The EU Commission has been examining gambling over the Internet closely especially as it relates to revenues lost in regulated gaming monopolies such as the one in Sweden.
A public hearing will be held next week in Brussels to determine if organized crime elements are profiting from unlicensed online casinos in Sweden, Germany and France.
According to EU statistics there are an estimated 15,000 gambling websites on the internet out of which 85% do not hold a valid license. The hearing will also determine how fees may be collected in the online gambling sector from those residents who choose to participate in unlicensed online casinos as well. The hearing well be open to players, online casino operators, governments and organizations involved in online gaming.

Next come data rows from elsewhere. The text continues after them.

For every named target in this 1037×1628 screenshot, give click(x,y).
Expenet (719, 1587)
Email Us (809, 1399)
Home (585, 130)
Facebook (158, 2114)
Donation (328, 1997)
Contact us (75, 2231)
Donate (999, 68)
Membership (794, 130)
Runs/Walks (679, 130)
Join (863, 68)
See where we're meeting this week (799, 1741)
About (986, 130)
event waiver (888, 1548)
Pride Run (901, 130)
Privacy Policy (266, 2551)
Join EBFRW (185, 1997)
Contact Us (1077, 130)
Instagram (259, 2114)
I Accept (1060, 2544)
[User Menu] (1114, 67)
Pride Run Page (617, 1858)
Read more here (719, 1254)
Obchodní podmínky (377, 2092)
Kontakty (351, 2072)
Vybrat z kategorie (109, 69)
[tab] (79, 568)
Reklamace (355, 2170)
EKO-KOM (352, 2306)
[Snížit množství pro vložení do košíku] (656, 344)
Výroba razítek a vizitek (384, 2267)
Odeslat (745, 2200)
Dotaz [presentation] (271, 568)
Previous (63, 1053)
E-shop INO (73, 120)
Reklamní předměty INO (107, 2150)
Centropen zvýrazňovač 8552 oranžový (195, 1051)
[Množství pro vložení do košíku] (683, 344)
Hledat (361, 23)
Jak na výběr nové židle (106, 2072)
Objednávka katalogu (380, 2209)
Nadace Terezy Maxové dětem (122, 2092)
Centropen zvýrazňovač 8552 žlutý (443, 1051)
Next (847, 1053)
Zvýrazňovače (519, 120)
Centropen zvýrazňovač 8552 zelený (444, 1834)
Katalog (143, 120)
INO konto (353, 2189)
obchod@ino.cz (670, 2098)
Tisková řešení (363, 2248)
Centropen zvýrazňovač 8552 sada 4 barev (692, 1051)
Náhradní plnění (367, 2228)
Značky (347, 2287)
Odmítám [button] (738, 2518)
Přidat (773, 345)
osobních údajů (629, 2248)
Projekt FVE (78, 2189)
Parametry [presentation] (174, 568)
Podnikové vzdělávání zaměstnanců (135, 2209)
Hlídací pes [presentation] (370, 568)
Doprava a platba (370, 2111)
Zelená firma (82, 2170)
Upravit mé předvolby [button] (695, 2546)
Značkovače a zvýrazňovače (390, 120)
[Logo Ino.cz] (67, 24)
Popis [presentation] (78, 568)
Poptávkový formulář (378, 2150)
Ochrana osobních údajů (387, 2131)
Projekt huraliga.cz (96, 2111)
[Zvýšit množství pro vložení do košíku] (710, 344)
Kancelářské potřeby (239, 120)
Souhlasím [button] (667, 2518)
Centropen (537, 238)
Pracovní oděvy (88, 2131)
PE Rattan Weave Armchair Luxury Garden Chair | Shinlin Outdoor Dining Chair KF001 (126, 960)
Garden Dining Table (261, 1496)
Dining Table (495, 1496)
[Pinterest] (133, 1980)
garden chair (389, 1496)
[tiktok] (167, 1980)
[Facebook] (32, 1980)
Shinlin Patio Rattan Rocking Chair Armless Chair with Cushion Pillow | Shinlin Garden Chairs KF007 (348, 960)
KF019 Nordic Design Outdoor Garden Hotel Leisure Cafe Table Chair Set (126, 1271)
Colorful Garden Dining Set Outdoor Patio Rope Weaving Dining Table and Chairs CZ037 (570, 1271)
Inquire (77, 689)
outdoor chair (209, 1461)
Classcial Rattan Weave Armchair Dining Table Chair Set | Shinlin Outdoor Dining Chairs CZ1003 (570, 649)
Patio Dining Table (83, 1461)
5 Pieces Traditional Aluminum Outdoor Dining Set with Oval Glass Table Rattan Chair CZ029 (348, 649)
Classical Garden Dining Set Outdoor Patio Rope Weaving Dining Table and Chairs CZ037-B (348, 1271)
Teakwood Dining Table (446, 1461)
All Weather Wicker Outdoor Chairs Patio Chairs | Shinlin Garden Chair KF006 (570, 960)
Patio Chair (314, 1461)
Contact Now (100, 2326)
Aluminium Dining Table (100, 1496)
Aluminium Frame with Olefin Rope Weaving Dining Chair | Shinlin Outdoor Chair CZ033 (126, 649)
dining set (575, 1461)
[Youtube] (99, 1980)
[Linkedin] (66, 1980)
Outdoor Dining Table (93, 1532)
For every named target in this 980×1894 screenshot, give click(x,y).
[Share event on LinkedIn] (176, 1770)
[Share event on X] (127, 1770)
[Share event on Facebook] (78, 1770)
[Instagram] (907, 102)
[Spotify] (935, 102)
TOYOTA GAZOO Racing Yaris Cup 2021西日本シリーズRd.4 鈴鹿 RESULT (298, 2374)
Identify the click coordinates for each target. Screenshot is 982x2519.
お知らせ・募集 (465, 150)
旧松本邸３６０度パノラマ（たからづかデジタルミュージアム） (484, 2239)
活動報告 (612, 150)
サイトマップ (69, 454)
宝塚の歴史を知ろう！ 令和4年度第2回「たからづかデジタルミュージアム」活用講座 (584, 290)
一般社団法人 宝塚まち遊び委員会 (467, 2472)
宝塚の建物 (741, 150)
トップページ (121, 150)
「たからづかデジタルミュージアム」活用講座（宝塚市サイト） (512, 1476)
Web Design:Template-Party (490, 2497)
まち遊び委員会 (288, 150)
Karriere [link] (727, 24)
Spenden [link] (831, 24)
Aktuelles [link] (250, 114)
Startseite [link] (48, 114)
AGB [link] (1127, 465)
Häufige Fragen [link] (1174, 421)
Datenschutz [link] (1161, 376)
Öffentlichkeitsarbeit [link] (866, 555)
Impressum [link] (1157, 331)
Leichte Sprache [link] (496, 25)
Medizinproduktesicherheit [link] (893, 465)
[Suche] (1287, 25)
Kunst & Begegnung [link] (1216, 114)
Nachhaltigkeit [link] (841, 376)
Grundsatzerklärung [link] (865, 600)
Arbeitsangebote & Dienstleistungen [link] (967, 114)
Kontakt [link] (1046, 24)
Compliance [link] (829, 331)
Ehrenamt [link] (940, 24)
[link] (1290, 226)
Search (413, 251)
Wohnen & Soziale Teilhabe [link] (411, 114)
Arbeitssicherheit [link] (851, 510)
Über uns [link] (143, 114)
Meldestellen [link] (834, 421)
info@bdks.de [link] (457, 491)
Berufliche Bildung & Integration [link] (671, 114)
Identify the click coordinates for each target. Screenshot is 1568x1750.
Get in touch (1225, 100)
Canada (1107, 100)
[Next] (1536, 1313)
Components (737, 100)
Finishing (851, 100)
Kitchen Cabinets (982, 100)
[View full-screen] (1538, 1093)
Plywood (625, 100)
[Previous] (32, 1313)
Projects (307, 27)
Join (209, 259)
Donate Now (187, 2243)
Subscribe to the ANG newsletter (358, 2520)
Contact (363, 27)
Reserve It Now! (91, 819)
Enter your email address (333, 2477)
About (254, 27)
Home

The EU Commission is considering a change of general EU gambling rules which will impact Swedish gambling laws and permit countries to collect taxes and fees from the billions in profits generated by the 85% of unlicensed internet gambling websites.
Experts forecast, that in 2011 in Europe alone, the online gaming industry will generate more than six billion Euros in untaxed profits. By 2013, The Association of Online Gamers (EGBA) estimate the total amount wagered at unlicensed casinos, sportsbooks and Swedish poker rooms will reach up to 3 billion Euros.
The EU Internal Market Commissioner, Mr. Michel Barnier, announced a full investigatory hearing to examine each member country’s rules regarding online gambling and how fees may be levied so that countries do not lose potential revenues. The commission will also examine how fraud, money laundering and compulsive gambling affect countries with more liberalized gaming policies versus those with restrictive policies.